Sementara itu, Indonesia belum berhasil menambah koleksi gelar juara WJC dalam lima tahun belakangan. Gelar terakhir diraih tim junior Merah-Putih di tahun 2012 lewat pasangan ganda campuran Edi Subaktiar/Melati Daeva Oktavianti. Pada tahun sebelumnya, nomor ganda campuran juga mempersembahkan gelar lewat pasangan Alfian Eko Prasetya/Gloria Emanuelle Widjaja.

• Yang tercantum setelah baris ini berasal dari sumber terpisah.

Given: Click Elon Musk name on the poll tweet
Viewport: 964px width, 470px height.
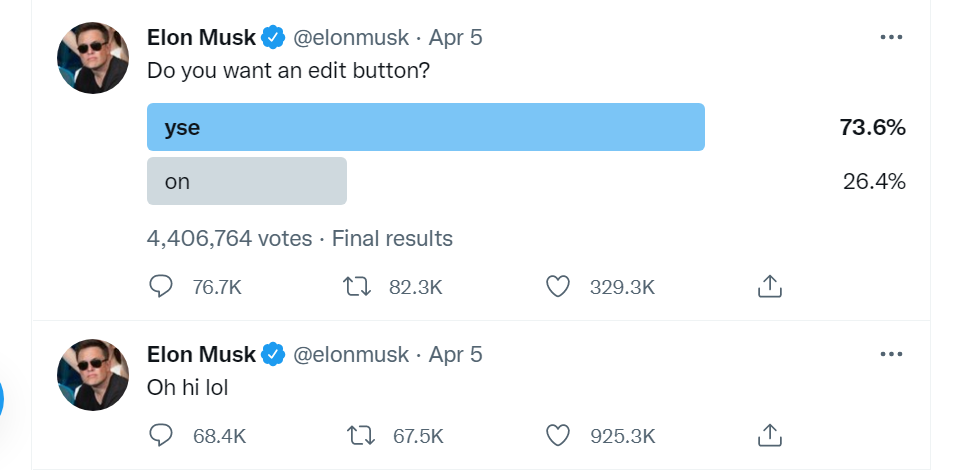Looking at the screenshot, I should pyautogui.click(x=202, y=38).
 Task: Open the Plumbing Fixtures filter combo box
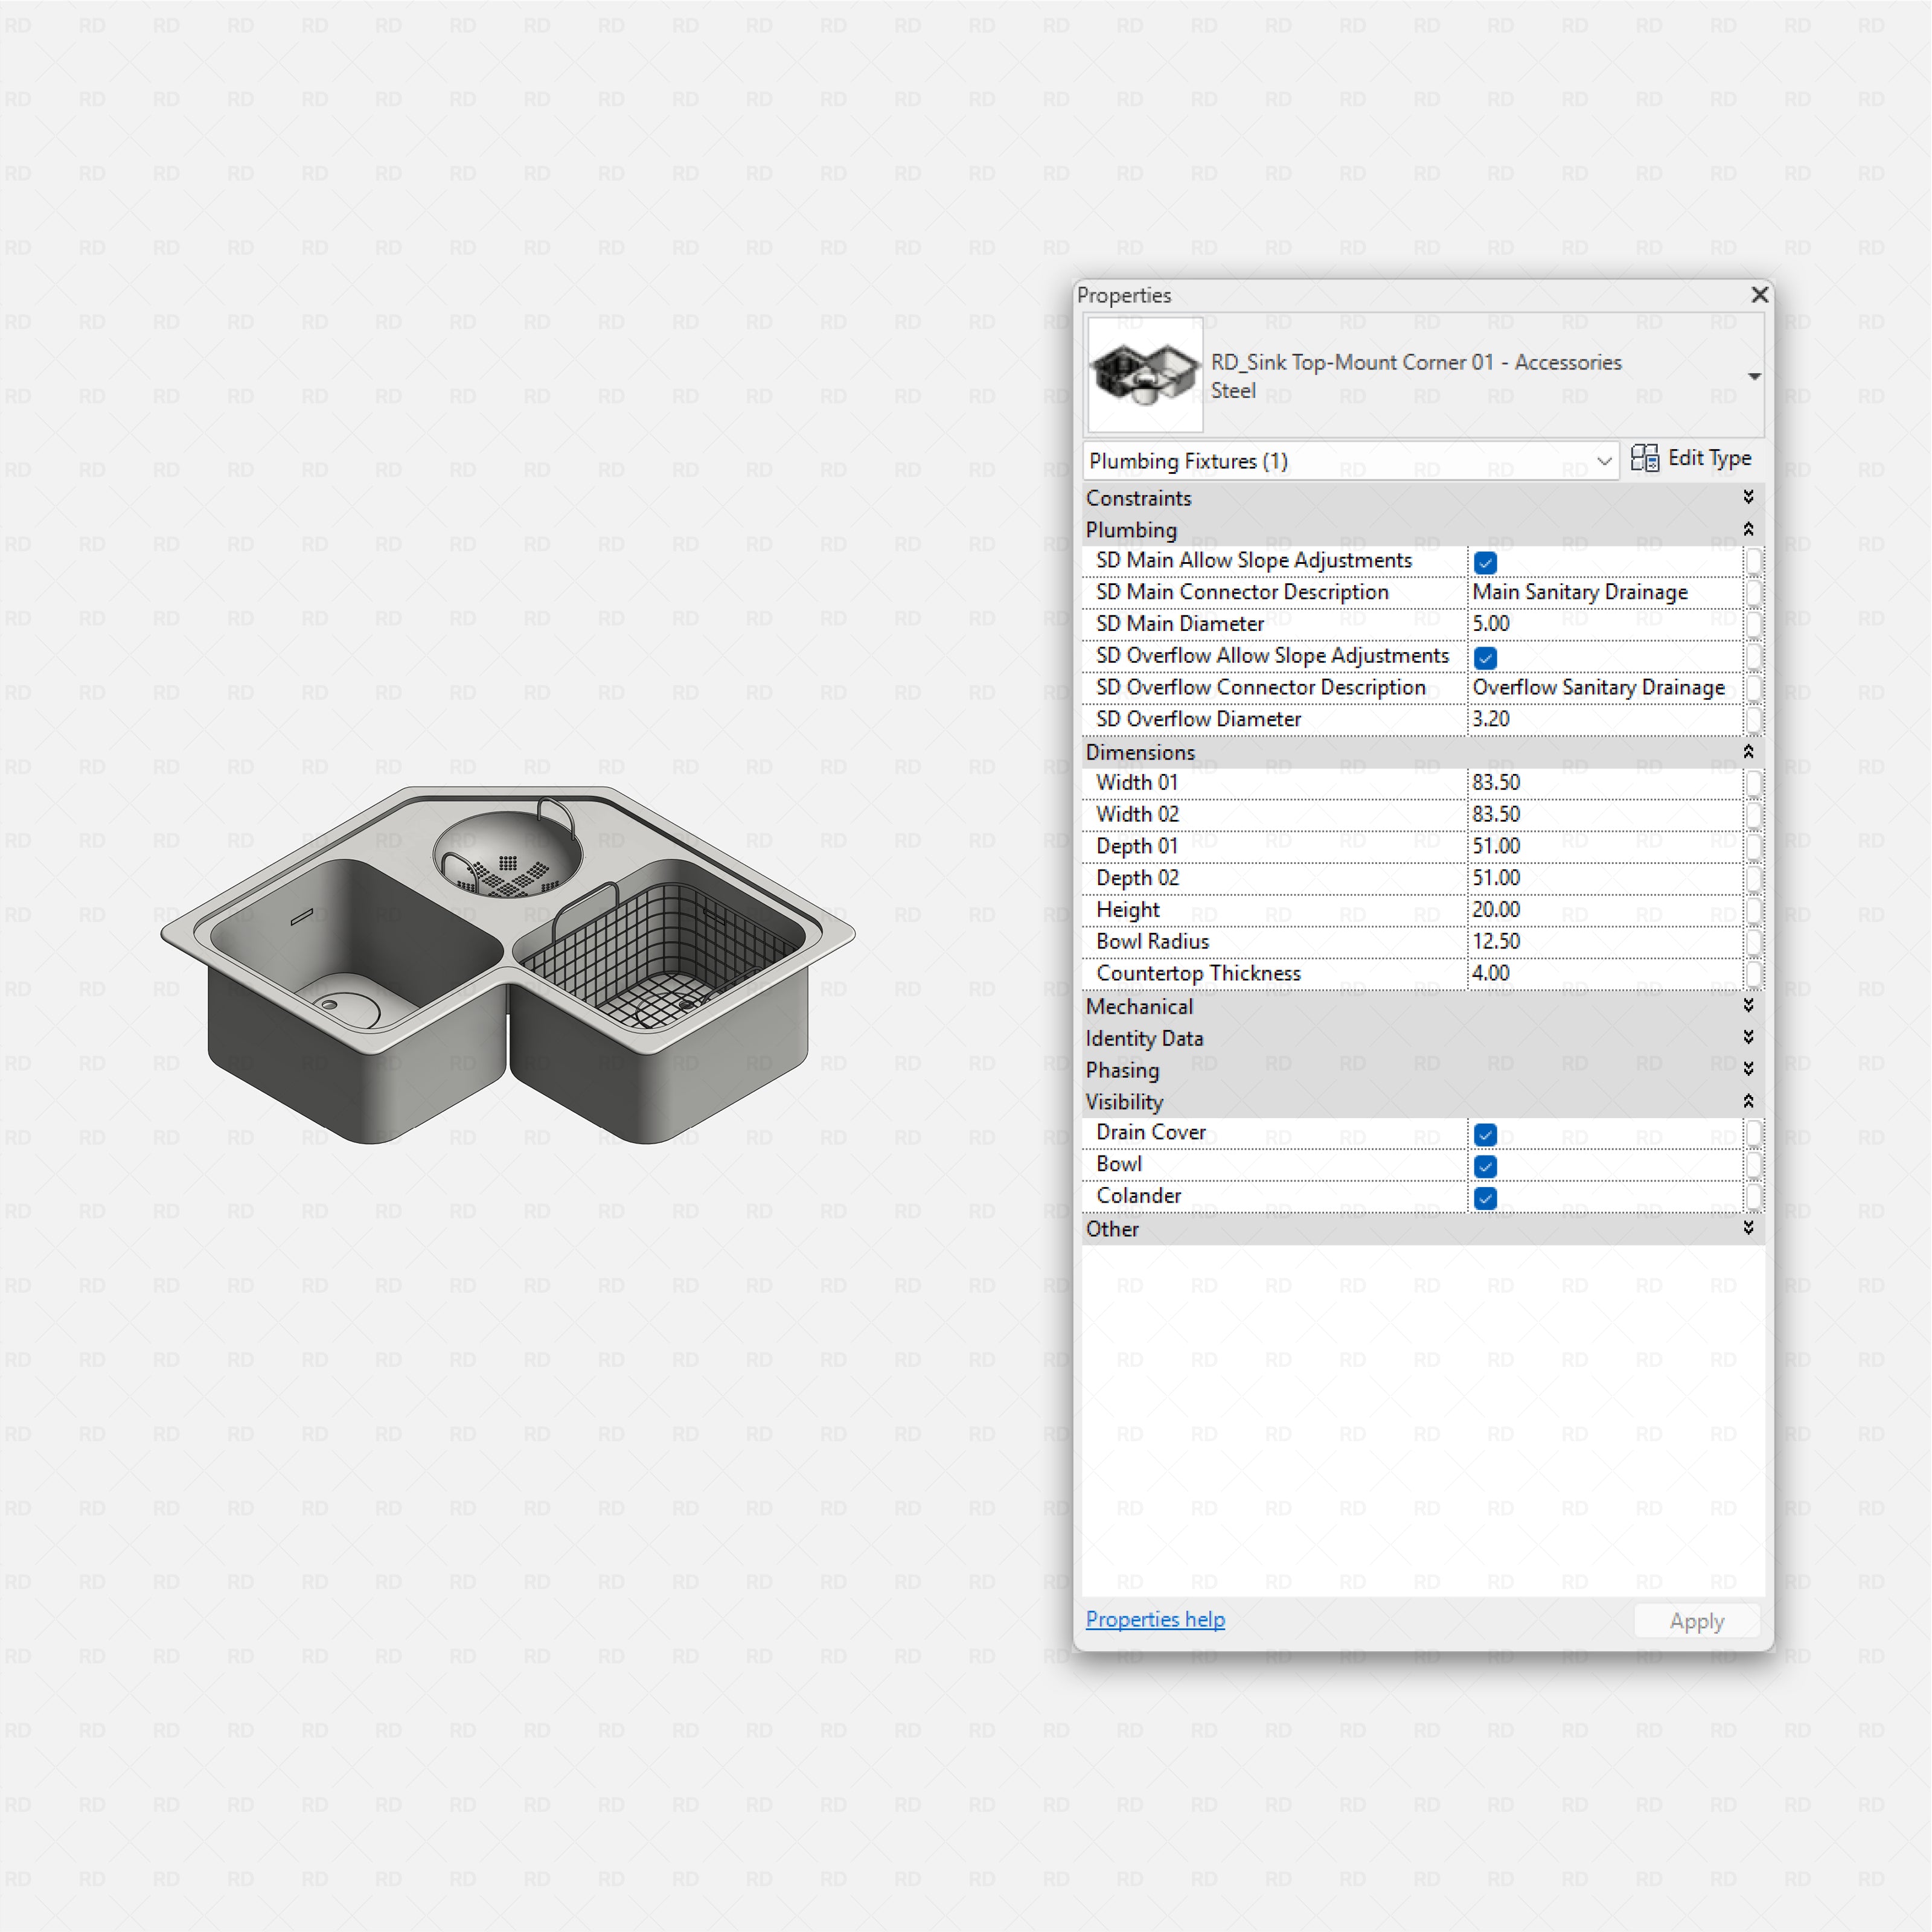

Pada WJC 2016 yang berlangsung di Bilbao, Spanyol, skuat junior Indonesia membawa pulang dua medali dari sektor perorangan. Di nomor tunggal putra, Chico Aura Dwi Wardoyo meraih medali perak. Sedangkan pasangan ganda putri Jauza Fadhila Sugiarto/Yulfira Barkah mempersembahkan medali perunggu.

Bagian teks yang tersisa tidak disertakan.